**EXCERPT:**

The research on game flow has interested me since year one of game development and it is interesting how valuable it is for almost every project I am working on. Thinking about how I want to reach game flow with any game I make helps me to see things from the perspective of a random player.

Baron, S. (2012, March 22). Cognitive Flow: The Psychology of Great Game Design. Gamasutra.

McGonigal, J. (2011). Reality Is Broken: Why Games Make Us Better and How They Can Change the World (Illustrated ed.). Penguin Books.

Rogers, S. (2014). Level Up! The Guide to Great Video Game Design (2nd ed.). Wiley.

Input types

In this part of the chapter I will give a couple examples of used input types in games. I think it is important to my research to evaluate multiple input types to have a clear comparison to input by speech recognition. A lot of these input types are for a specific type of game. The most widely used input types in games include the following:

  • Keyboard: physical input with the hand which offer a very wide array of controls. Mostly used in PC gaming. Because of its commonality, can be very easily learned to use by players.

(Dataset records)
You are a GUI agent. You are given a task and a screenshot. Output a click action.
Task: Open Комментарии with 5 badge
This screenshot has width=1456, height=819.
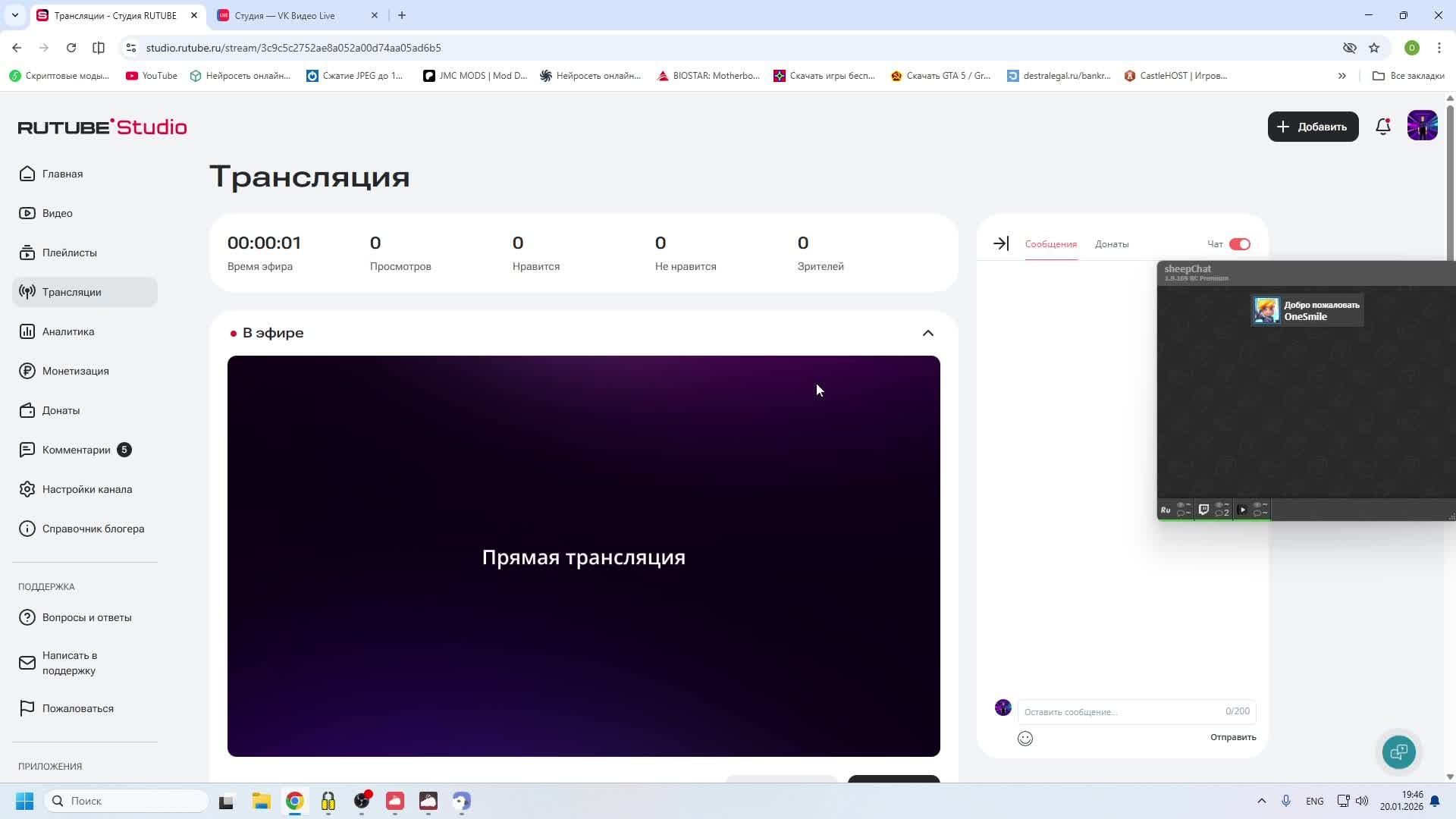coord(77,450)
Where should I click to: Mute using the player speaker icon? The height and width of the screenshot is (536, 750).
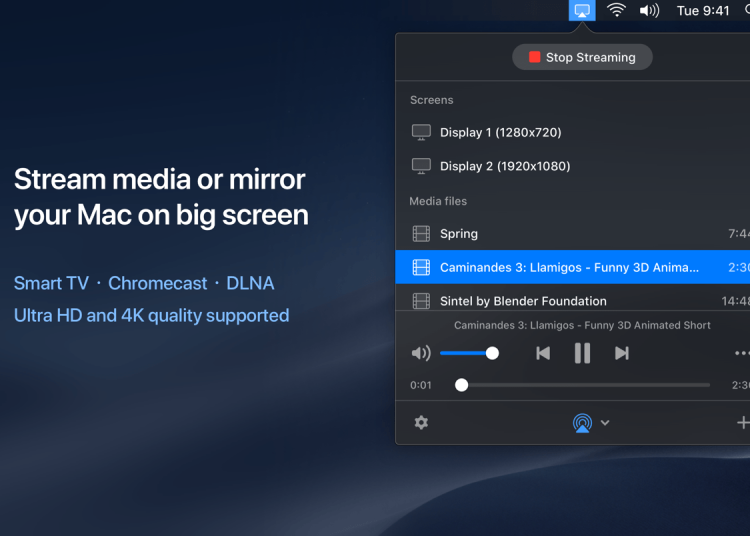[421, 353]

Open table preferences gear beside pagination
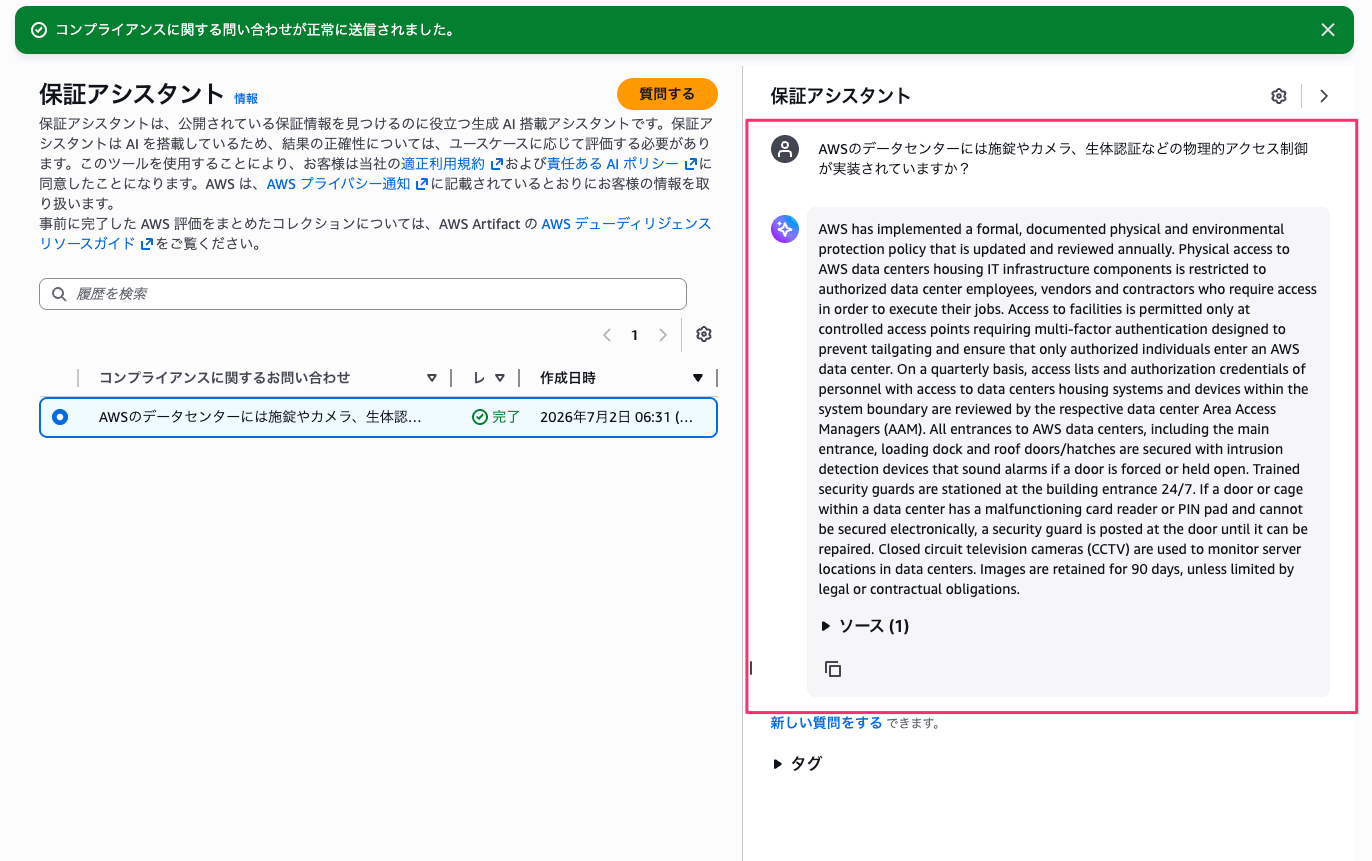click(704, 335)
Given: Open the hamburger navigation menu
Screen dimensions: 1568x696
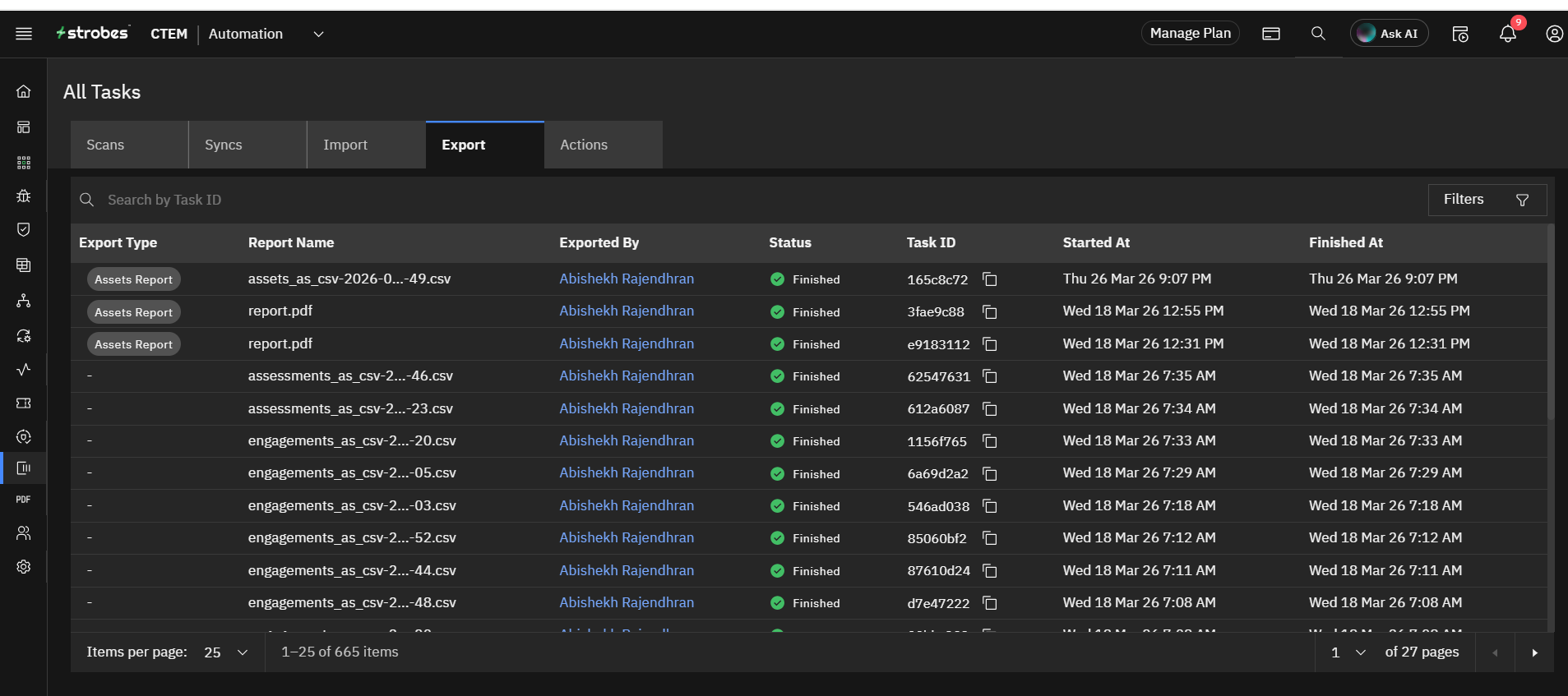Looking at the screenshot, I should coord(24,34).
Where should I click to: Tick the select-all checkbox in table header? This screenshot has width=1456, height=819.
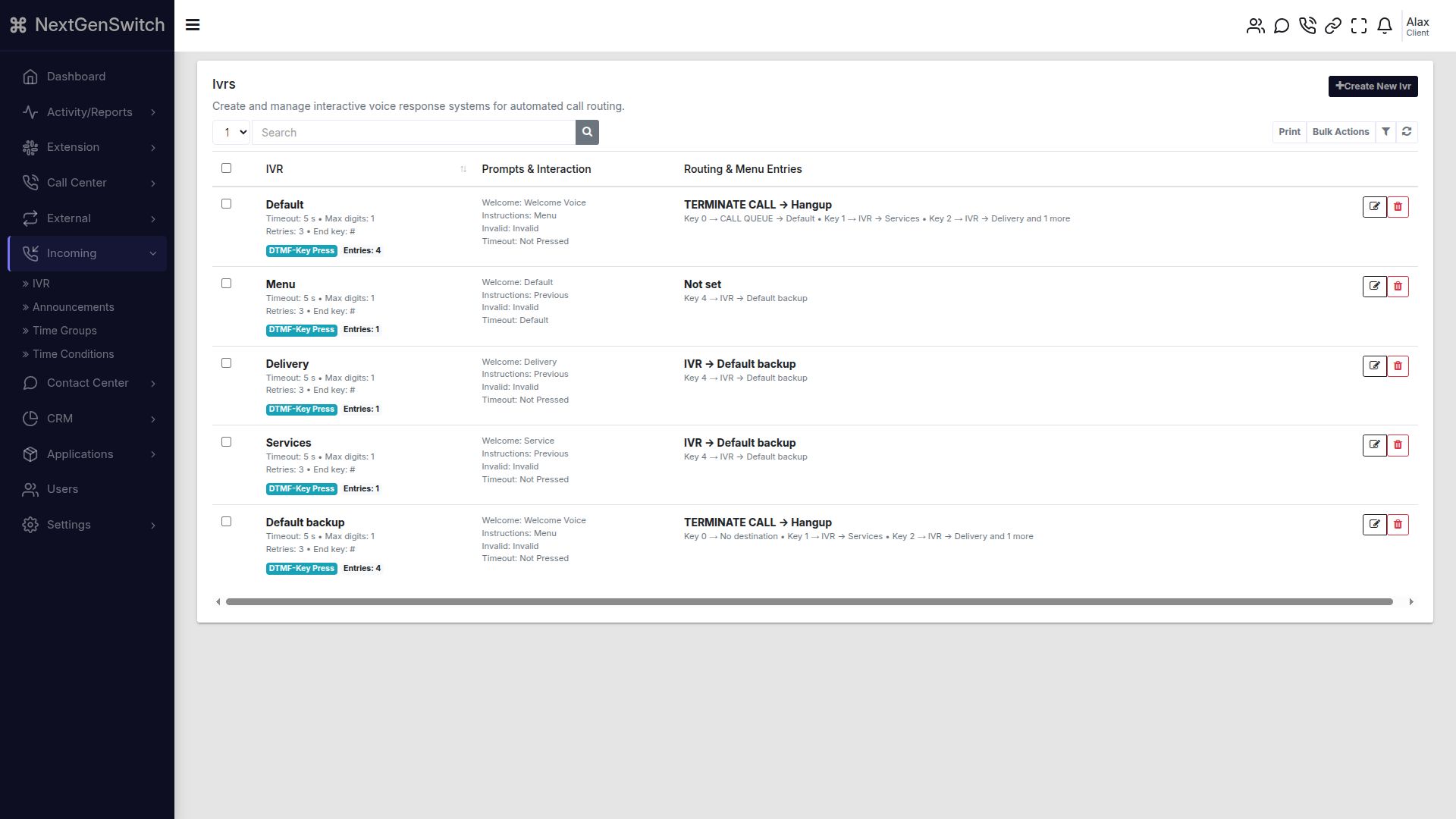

**TO DO:**
1 - In the excerpt on game input types, translate this sentence into Spanish: "A lot of these input types are for a specific type of game."
2 - Go on with the text about game design and input types, starting right after its last sentence.

**REPLIES:**
1 - Muchos de estos tipos de entrada son para un tipo específico de juego.

2 -
  • Mouse: Accompanies a keyboard which can detect the motion of the movement of the mouse done by the players hand. Because of its commonality, can be very easily learned to use by players.
  • Joystick: Offers movement input in the form of direction and angle. It is common that a joystick comes with a couple of buttons. Is widely used in simulations and racing games.
  • Camera: Visual input using image recognition. Need access to RGB data and is mostly used for small interactive games because of very minimal input options.
  • Touchscreen: Can provide multiple inputs at once from the different fingers of the player. Used in mobile games and controllers that make use of touchscreen (such as the Dual-shock controller from PlayStation).
  • GPS: Uses the geographical location of a device in game-play. Input is mostly offered by physical movement in the real world. An example would be Pokemon-Go.
  • Gyroscope: The orientation of the device acts as the input for the player. Gestures like tilting and shaking can deliver input for a game. Very immersive game-play with quite natural and simple input. A great example would be a VR headset.
  • Motion controller: The player’s motion as input. Very natural input which can be used in many games. Downside is the space needed for it to work properly.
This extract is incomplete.